Pendekatan bioklimatik sejalan dengan arah pembangunan berkelanjutan (SDGs), khususnya dalam menjamin ketersediaan air bersih, sanitasi yang layak, dan perlindungan terhadap bencana. Desa Tanjungkarang dan banyak desa lain dengan kondisi serupa, dapat menjadi laboratorium hidup penerapan arsitektur adaptif, sebagai upaya menghadirkan ruang tinggal yang lebih tangguh dan berkelanjutan di tengah krisis iklim.
Arsitektur bioklimatik tidak berdiri sendiri sebagai solusi teknis, melainkan menjadi bagian dari pendekatan perencanaan yang kontekstual dan berakar pada pemahaman iklim mikro serta kondisi sosial-budaya setempat. Di tingkat tapak, desain atap hijau, taman hujan (rain garden), dan penggunaan material berpori seperti paving blok ramah air dapat membantu memperlambat limpasan air dan memperbesar daya serap tanah. Pendekatan ini mengutamakan harmoni antara bangunan dan lingkungan, sehingga setiap elemen arsitektur tidak hanya estetis tetapi juga fungsional dalam mengelola air, panas, dan aliran udara.

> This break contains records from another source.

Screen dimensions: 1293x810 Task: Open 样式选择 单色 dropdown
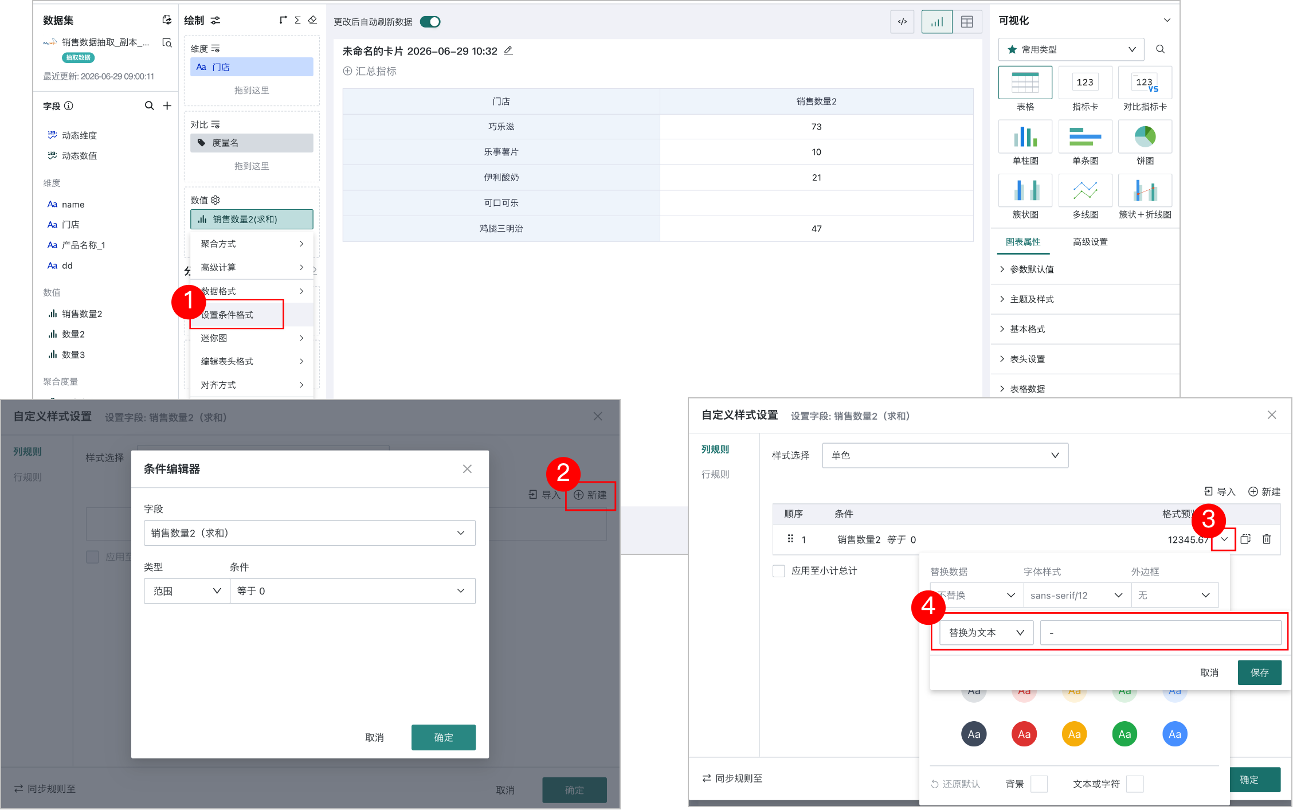tap(945, 455)
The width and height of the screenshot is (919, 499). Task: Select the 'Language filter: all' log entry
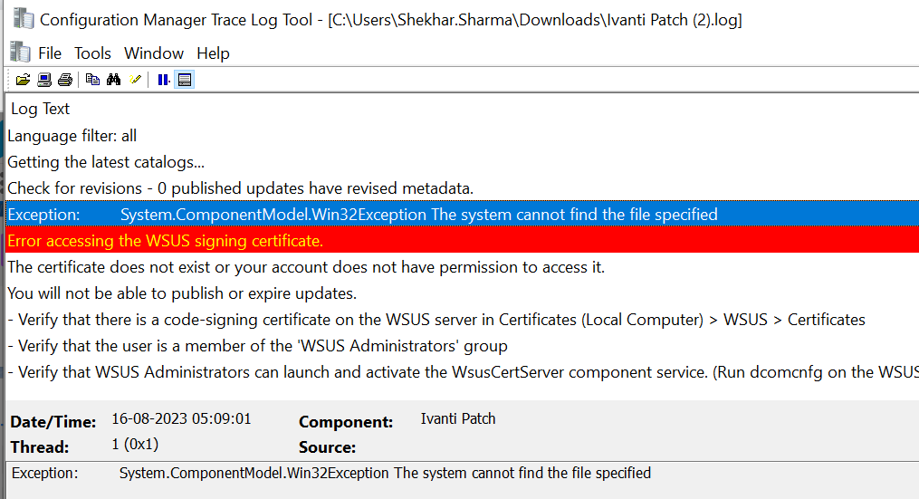[72, 136]
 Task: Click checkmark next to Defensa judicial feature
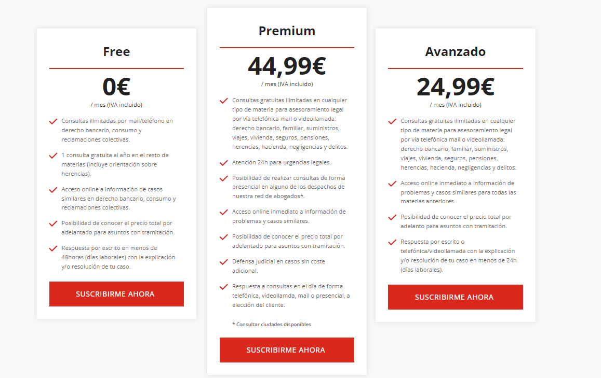point(224,262)
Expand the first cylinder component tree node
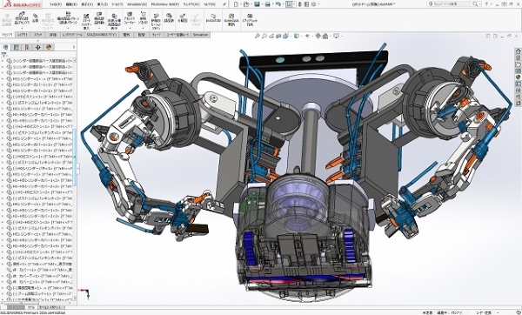The image size is (522, 315). point(3,61)
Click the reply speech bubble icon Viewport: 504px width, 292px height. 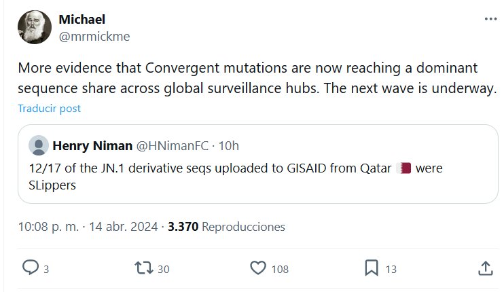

Lebih jauh, arsitektur bioklimatik juga mendorong pemberdayaan masyarakat desa dalam proses perencanaan. Alih-alih mengandalkan solusi mahal dan top-down, pendekatan ini justru membuka ruang partisipatif, di mana warga dapat terlibat dalam membangun hunian dan ruang publik yang adaptif dan hemat energi. Misalnya, pemanfaatan kembali material lokal seperti bambu atau kayu jati, serta penataan halaman rumah dengan tanaman endemik yang memiliki kemampuan retensi air tinggi, menjadi contoh penerapan prinsip bioklimatik yang berbiaya rendah namun berdampak besar. Dengan demikian, arsitektur bioklimatik menjadi strategi transformatif yang menggabungkan rekayasa, kearifan lokal, dan keberlanjutan. (MMa)
Referensi
- Muria News (2025). Banjir Tanjungkarang Kudus, 2.300 Keluarga Terdampak.
https://berita.murianews.com/muhamad-fatkhul-huda/433318 - ISK News (2025). Desa Tanjungkarang Jati Kudus Kembali Banjir, Gang-Gang Ditutup Demi Keamanan.
https://isknews.com/desa-tanjungkarang-jati-kudus-kembali-banjir-gang-gang-ditutup-demi-keamanan/ - Fathy, H. (1986). Natural Energy and Vernacular Architecture: Principles and Examples with Reference to Hot Arid Climates. University of Chicago Press.
- Olgyay, V. (2015). Design with Climate: Bioclimatic Approach to Architectural Regionalism. Princeton University Press.